_Your goal_
Transcribe the bylaws passage on directors, starting at "Section 8. COMPENSATION." and ending at "to the corporation.".

_Selection_
— BEGIN —

Section 8. COMPENSATION. The Board of Directors, irrespective of any personal
interest of any of its members, may establish compensation of all directors for services to the
corporation as directors, officers or otherwise, or may delegate such authority to an appropriate
committee. The Board of Directors also shall have authority to provide for or to delegate authority
to an appropriate committee to provide for pensions, disability or death benefits, and other
benefits or payments, to directors, officers and employees and to their estates, families,
dependents or beneficiaries on account of prior services rendered by such directors, officers and
employees to the corporation.
Section 9. PRESUMPTION OF ASSENT. A director of the corporation who is present
and is announced as present at a meeting of the Board of Directors or a committee thereof at which
action on any corporate matter is taken assents to the action taken unless any of the following
occurs: (i) the director objects at the beginning of the meeting or promptly upon his or her
arrival to the holding of the meeting or transacting business at the meeting; (ii) minutes of the
meeting are prepared and the directors dissent from the action taken is entered in those minutes;
or (iii) the director delivers written notice of his or her dissent or abstention to the presiding
officer of the meeting before its adjournment or to the corporation immediately after adjournment
of the meeting. Such right to dissent or abstain shall not apply to a director who voted in favor
of such action.

— END —

[Element and text location data]
— BEGIN —

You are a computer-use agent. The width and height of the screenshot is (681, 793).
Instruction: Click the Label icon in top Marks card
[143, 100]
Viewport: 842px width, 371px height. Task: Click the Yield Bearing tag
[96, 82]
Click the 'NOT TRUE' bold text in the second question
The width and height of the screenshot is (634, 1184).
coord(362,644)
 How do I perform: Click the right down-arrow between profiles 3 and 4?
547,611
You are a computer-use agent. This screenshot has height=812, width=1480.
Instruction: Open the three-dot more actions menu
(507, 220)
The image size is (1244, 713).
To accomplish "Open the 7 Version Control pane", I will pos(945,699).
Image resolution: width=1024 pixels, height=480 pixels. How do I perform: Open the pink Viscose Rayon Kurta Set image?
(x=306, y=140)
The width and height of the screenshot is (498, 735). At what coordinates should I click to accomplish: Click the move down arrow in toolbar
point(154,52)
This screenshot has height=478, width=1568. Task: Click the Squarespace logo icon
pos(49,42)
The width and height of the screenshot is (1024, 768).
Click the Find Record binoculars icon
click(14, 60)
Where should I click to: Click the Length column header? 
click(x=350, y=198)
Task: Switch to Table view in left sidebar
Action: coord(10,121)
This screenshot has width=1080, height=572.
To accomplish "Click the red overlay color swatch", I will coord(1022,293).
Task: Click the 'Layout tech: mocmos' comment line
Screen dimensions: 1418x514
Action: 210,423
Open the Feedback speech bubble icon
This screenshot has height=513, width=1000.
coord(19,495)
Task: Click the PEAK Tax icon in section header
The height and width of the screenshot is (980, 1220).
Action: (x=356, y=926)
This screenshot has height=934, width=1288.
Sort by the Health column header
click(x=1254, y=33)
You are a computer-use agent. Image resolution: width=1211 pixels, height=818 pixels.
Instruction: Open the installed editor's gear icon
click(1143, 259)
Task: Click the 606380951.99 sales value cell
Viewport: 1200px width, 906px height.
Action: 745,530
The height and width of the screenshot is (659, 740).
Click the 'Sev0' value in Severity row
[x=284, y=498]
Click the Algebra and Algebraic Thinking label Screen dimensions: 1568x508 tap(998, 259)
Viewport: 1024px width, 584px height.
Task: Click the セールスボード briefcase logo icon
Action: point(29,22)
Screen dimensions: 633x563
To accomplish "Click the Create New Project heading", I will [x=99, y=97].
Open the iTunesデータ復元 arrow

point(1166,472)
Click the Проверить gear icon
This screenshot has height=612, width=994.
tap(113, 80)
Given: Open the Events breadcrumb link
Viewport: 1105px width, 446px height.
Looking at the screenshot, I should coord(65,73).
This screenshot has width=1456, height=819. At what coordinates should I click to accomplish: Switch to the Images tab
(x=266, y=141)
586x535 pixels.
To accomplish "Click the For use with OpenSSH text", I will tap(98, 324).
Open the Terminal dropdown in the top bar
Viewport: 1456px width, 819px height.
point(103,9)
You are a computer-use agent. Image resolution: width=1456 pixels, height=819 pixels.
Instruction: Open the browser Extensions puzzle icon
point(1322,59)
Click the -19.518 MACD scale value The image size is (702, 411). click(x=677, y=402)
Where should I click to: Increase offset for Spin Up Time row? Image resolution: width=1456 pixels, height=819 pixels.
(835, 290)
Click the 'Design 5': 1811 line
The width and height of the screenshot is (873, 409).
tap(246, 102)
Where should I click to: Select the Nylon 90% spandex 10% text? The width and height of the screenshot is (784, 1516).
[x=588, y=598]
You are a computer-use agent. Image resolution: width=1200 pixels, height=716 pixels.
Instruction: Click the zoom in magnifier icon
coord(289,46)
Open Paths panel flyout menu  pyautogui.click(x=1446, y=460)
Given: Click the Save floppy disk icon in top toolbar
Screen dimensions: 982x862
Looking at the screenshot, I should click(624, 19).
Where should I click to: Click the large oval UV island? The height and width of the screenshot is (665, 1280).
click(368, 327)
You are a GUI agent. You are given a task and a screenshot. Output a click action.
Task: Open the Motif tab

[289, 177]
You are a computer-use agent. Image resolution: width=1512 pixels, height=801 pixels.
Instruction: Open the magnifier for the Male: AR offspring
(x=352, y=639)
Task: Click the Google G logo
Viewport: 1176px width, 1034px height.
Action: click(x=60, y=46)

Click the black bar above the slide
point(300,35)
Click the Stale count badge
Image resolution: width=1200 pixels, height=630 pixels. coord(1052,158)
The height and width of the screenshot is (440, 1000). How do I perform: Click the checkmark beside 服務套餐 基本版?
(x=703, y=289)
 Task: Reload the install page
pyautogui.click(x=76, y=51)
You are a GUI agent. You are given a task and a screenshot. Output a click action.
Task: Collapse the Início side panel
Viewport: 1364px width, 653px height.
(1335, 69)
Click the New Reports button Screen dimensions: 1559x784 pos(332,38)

— END —

_Complete response_
Section 8. COMPENSATION. The Board of Directors, irrespective of any personal
interest of any of its members, may establish compensation of all directors for services to the
corporation as directors, officers or otherwise, or may delegate such authority to an appropriate
committee. The Board of Directors also shall have authority to provide for or to delegate authority
to an appropriate committee to provide for pensions, disability or death benefits, and other
benefits or payments, to directors, officers and employees and to their estates, families,
dependents or beneficiaries on account of prior services rendered by such directors, officers and
employees to the corporation.